Théorème

Le 20 janvier 2018  - Ecrit par  Snorre Christiansen Voir les commentaires

En 2015 on a fêté les 100 ans de la naissance de Roland Barthes avec, entre autres, un festival intitulé « Barthes, en sortant du cinéma », proposant de revoir quelques-uns des films que le sémiologue, professeur au Collège de France, a commentés. Le festival ouvrait le 30 septembre avec la projection de « Théorème » de Pasolini, suivie d’une rencontre, drôle et inspirante, avec Antoine de Baecque, Marie Gil, Jacques Rancière et Dork Zabunyan.

Comme il a été rappelé, Barthes a écrit relativement peu sur le cinéma. Dans un entretien (Cahiers du Cinéma 1963 - OC, t. II, p. 257), il s’explique : « Pour moi c’est probablement parce que je n’ai pas réussi à intégrer le cinéma dans la sphère du langage que je le consomme selon un mode purement projectif, et non pas en analyse. » et précise « [...] le cinéma se donne à première vue comme une expression analogique de la réalité (et, de plus, continue) ; et une expression analogique et continue, on ne sait pas par quel bout la prendre pour y introduire, y amorcer une analyse de type linguistique ; par exemple, comment découper (sémantiquement), comment faire varier le sens d’un film, d’un fragment de film ? ».

Pourtant, si le continu résiste à l’analyse, on lira dans « Littérature et discontinu » (OC t. II, p. 432) : « Car ce qui se cache derrière cette condamnation du discontinu, c’est évidemment le mythe de la Vie même : le Livre doit couler, parce qu’au fond, en dépit de siècles d’intellectualisme, la critique veut que la littérature soit toujours une activité spontanée, gracieuse, octroyée par un dieu, une muse, et si la muse ou le dieu sont un peu réticents, il faut au moins ’’cacher son travail’’ : écrire c’est couler des mots à l’intérieur de cette grande catégorie du continu qui est le récit ; [...] »
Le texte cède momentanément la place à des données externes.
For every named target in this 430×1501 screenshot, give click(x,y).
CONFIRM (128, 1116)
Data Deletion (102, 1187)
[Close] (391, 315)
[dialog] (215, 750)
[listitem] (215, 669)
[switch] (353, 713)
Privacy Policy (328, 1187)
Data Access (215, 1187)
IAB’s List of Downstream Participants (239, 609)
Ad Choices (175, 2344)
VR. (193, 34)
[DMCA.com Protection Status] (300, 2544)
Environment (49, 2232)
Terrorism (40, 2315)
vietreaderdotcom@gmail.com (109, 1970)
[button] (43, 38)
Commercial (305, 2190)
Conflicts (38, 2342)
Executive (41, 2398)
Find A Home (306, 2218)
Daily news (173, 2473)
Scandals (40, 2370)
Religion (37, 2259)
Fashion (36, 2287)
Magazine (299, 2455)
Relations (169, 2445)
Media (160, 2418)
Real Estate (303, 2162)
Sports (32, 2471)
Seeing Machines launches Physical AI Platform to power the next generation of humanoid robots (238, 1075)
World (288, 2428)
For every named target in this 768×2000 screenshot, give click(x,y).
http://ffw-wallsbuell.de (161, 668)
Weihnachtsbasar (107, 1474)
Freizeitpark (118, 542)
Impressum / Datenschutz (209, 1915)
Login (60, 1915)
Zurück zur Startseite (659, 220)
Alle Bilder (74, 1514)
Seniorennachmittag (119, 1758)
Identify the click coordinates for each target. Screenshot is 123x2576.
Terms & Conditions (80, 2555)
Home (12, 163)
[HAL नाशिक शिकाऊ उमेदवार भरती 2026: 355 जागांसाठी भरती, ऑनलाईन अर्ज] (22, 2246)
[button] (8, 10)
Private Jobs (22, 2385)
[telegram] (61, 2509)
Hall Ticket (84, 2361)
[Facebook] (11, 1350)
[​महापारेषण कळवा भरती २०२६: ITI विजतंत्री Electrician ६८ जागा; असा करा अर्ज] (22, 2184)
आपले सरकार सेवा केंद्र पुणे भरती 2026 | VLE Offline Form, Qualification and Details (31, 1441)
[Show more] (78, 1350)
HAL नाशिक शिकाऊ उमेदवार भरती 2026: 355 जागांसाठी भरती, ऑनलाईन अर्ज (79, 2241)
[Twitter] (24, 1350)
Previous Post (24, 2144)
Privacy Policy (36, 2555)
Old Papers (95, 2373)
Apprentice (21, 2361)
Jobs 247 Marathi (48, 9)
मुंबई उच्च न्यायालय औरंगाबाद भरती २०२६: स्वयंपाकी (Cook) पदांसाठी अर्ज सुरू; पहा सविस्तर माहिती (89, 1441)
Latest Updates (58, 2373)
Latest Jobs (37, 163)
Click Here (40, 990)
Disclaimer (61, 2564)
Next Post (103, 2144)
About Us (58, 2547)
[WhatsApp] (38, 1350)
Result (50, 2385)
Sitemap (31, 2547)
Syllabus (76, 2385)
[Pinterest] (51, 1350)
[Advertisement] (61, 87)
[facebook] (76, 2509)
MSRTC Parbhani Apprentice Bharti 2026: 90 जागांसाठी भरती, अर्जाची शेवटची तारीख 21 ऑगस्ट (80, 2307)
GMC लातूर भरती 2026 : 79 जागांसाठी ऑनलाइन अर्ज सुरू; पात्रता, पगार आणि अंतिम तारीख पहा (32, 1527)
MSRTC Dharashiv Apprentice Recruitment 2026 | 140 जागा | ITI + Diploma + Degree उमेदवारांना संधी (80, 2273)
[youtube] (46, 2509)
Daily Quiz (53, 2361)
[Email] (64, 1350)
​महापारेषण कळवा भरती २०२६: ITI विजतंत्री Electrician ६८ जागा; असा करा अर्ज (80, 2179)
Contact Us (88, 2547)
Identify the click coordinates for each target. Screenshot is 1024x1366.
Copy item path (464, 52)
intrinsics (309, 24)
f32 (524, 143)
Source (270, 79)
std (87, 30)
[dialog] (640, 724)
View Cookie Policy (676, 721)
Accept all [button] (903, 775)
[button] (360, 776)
Quoi qu’il en soit, Barthes a aussi fort peu écrit sur Théorème. Dans un article intitulé « Sade-Pasolini », à propos de Salò ou les Cent Vingt Journées de Sodome (Le Monde 1976 - OC t. IV, p. 944), figure cette comparaison élogieuse, entre parenthèses : « même langage, mais gracieux, dans Théorème ». Et dans « Fragments d’un discours amoureux » (OC t. V, p. 109), on trouve cette phrase qui ne pouvait qu’interpeller les matheux de la salle :

« Peu importe, donc, que tu te sentes continûment réduit au silence, que ton propre discours te paraisse étouffé sous le discours, monstrueux, du sujet amoureux : dans Teorema, l’ ’’autre’’ ne parle pas, mais il inscrit quelque chose en chacun de ceux qui le désirent - opère ce que les mathématiciens appellent une catastrophe (le dérangement d’un système par un autre) : il est vrai que ce muet est un ange. »

Un titre énigmatique, une opposition continu-discontinu qui rappelle la lutte entre l’ange de la topologie et le diable de l’algèbre évoqués par Hermann Weyl, et des catastrophes empruntées à René Thom — il ne m’en fallait pas plus pour vouloir me prononcer à mon tour sur ce film sulfureux. L’occasion aussi pour un ancien taupin, revenu sur le lieu du crime grâce à un semestre sabbatique, de se rappeler l’ambiance qui pouvait régner à la sortie du cinéma, pendant ces années formatrices et, à leur façon, disruptives.

Cet essai est paru dans Matapli, numéro 109, mars 2016.

Teorema... étrange le titre qu’a donné Pasolini à son film ! Quelle logique a bien pu l’y conduire et qu’a-t-il donc voulu démontrer ? Pourquoi le Vatican, touché au sein de ses croyances, scindé dans son opinion, a-t-il mis le film à l’index ? Et, nœud du scandale, qu’est-ce qu’un théorème ?

Souvenez-vous : Le beau Terence Stamp vient d’on ne sait où vers cette famille de la très haute bourgeoisie italienne, voit mais ne dit pas grand-chose, et pourtant les conquiert tous. La bonne, la fille, le fils, la mère succombent et le père n’est pas insensible non plus, comprend-on, puisqu’il laisse l’Homme apposer sa main, prendre ses pieds, effleurer son épaule, suite à quoi le patron va laisser son immense usine aux mains des ouvriers.

L’événement a de quoi surprendre. Le journaliste dépêché sur place, dans la scène inaugurale, interprète le désarroi suivant les théories en vogue, interroge les prolétaires. Ceux-ci, poussés, n’ont que ceci à redire : ’’non posso respondere’’. L’Homme, quant à lui, repart vers on ne sait où. L’effet est catastrophique, Barthes nous l’a bien dit.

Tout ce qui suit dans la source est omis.